→ **Task brief**
Look through the entries below. Report each line that has the word "cell" in it.

*** Records for processing ***

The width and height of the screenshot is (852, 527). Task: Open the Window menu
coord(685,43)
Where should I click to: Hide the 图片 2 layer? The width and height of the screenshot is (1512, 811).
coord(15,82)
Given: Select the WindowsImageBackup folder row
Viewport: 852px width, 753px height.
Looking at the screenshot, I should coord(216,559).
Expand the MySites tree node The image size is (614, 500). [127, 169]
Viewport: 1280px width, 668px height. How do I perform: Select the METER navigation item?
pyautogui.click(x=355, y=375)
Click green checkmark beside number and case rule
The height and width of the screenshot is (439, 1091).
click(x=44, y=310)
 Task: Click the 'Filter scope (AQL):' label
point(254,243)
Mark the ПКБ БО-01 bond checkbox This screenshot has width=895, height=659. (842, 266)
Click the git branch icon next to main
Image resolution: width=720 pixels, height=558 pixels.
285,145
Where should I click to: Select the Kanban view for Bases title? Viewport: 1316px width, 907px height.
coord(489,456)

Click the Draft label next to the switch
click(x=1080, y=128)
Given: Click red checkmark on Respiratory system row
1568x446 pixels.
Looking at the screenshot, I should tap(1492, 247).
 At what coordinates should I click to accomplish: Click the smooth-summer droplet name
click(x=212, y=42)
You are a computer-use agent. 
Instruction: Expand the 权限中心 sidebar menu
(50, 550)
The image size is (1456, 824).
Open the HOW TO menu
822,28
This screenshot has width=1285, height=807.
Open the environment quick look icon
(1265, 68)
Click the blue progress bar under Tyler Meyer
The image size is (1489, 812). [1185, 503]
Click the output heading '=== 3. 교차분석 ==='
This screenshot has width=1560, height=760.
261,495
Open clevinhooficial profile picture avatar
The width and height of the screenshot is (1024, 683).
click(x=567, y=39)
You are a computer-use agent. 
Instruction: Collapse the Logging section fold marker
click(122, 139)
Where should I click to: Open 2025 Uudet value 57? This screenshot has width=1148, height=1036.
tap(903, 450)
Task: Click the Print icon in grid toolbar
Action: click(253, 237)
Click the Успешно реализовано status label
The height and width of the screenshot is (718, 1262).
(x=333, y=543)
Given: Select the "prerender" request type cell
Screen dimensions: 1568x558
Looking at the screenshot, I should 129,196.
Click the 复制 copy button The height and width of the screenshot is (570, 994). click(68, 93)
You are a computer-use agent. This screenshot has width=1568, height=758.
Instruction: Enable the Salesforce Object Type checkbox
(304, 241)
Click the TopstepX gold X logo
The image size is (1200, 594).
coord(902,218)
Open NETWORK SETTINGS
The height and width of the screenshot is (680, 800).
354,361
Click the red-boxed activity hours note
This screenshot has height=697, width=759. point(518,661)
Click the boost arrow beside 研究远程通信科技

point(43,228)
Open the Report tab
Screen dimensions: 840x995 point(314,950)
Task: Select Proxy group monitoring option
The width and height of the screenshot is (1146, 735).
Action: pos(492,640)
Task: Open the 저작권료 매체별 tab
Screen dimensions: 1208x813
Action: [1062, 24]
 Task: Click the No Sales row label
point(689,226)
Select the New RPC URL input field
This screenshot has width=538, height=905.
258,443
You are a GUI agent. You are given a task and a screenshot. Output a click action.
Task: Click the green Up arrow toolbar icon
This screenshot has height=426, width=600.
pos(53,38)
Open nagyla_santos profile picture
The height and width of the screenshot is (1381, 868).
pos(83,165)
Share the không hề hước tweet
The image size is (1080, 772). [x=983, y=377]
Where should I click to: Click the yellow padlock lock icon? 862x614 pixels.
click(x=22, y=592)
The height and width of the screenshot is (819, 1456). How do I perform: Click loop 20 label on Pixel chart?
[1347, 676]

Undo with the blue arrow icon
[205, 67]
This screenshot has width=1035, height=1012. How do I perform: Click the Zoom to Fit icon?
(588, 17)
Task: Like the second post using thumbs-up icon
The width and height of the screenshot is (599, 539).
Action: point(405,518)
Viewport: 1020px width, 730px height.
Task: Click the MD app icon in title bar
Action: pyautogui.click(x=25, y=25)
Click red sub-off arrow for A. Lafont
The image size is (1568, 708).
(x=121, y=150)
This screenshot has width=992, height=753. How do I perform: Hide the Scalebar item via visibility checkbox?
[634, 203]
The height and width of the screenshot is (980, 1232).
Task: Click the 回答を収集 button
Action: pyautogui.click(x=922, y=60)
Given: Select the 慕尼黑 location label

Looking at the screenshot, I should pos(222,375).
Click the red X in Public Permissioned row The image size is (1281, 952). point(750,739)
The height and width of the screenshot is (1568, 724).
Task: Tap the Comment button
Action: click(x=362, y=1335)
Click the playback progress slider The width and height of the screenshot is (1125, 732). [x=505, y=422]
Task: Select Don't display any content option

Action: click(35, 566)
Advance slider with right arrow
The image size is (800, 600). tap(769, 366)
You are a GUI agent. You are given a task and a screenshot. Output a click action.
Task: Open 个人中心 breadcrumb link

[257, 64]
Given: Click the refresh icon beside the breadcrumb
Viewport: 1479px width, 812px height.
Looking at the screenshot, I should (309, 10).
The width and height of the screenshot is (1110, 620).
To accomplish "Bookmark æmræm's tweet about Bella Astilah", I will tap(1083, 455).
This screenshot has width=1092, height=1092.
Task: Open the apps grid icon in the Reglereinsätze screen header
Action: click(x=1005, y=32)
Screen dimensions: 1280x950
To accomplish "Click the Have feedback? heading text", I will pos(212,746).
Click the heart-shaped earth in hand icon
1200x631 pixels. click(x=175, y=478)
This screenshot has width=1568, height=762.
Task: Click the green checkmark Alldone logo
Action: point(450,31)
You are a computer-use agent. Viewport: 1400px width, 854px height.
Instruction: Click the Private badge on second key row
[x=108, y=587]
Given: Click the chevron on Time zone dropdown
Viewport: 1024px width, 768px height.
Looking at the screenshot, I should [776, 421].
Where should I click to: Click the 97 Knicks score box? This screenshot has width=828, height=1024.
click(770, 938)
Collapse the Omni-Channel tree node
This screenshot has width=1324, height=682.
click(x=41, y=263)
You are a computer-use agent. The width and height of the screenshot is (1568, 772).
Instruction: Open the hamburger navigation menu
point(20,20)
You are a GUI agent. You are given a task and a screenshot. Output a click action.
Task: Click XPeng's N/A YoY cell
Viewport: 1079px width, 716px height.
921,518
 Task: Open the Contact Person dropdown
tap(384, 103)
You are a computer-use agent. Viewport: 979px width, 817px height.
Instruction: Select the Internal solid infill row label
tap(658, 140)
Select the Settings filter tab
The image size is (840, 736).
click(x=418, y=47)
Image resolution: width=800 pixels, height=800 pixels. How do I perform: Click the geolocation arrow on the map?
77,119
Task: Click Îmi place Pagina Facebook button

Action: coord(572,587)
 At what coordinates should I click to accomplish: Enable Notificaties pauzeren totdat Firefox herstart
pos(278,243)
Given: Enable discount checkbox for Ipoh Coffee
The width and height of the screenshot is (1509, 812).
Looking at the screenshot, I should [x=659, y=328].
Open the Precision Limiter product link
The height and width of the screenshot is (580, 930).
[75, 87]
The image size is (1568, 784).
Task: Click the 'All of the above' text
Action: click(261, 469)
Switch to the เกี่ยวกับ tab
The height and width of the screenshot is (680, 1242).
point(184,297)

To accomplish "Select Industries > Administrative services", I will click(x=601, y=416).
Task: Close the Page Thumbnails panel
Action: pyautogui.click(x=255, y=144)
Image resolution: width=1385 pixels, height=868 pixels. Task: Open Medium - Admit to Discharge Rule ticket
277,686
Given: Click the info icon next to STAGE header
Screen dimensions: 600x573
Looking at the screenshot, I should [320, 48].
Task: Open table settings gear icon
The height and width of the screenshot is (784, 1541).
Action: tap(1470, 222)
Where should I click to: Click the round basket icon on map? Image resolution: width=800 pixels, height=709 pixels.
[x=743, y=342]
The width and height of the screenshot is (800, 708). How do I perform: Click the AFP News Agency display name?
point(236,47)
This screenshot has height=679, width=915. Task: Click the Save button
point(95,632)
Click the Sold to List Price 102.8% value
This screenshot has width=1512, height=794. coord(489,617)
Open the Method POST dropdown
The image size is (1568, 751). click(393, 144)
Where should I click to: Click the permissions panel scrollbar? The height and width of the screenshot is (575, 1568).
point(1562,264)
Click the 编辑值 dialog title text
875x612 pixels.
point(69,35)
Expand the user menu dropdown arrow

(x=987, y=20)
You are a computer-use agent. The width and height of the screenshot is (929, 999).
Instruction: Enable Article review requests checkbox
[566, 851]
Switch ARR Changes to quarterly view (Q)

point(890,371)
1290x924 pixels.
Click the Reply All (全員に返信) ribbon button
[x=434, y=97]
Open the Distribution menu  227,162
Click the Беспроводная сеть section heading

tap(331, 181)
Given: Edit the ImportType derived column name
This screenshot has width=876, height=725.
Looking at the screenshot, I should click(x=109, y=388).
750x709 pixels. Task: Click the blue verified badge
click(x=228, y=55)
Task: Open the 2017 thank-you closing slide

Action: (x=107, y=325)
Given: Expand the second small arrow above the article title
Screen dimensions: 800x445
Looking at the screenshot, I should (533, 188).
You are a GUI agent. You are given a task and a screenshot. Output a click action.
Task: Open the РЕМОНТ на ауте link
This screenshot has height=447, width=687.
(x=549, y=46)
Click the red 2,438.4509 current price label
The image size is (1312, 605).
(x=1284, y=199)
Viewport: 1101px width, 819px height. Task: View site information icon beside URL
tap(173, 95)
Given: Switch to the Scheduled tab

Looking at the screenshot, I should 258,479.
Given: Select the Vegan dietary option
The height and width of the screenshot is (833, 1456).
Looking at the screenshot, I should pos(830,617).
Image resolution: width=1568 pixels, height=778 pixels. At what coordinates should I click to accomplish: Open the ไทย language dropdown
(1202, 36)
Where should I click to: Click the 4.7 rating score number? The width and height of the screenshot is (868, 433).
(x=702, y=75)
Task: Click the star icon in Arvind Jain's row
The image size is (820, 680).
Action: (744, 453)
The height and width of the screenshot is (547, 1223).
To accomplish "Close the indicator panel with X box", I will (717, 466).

*** End of Records for processing ***

→ **Output for this exercise**
Given: Select the "prerender" request type cell
Task: Click XPeng's N/A YoY cell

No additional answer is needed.